## Problem requirements
According to the Jay Leiderman page, what name has Leiderman consistently given to the period since the revelations of NSA surveillance?

--- START OF Excerpt to read ---

Jay Leiderman

lawyer

Jay Leiderman (Born 12 April 1971) is an American criminal defense lawyer based in Ventura, California.

Jay Leiderman in 2008

Quotes edit

  • This type of thing opens up the doors for Big Brother to come flying in...
  • Since the revelations of NSA surveillance and mass data collection, Leiderman has consistently referred to this as the “tin foil age.” It is a reference to the days when if someone thought the government was spying on them they would be seen as crazy – the kind of person that would wear a tin foil hat to combat the government surveillance. Now that we are all aware that our government is collecting mass data on so many people, we don’t think the tin foil hat wearing people were quite so crazy [sort of], hence “the tin foil age.”
  • The thing about free speech and free expression is people that are interested in it are by their very nature always tending to explore the boundaries...In a society that prizes free expression and one that has a great premium upon the marketplace of ideas, it's hard to say that someone went too far in expressing themselves when really no harm was done.

--- END OF Excerpt to read ---
--- START OF Recorded data ---

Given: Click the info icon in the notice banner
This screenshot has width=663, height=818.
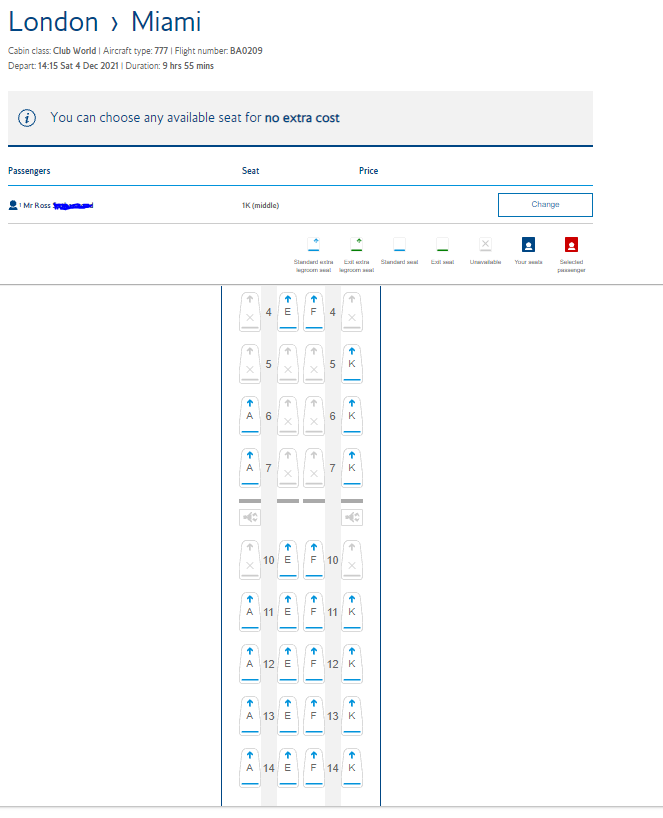Looking at the screenshot, I should [x=28, y=118].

--- END OF Recorded data ---

## The solution
He has called it the "tin foil age."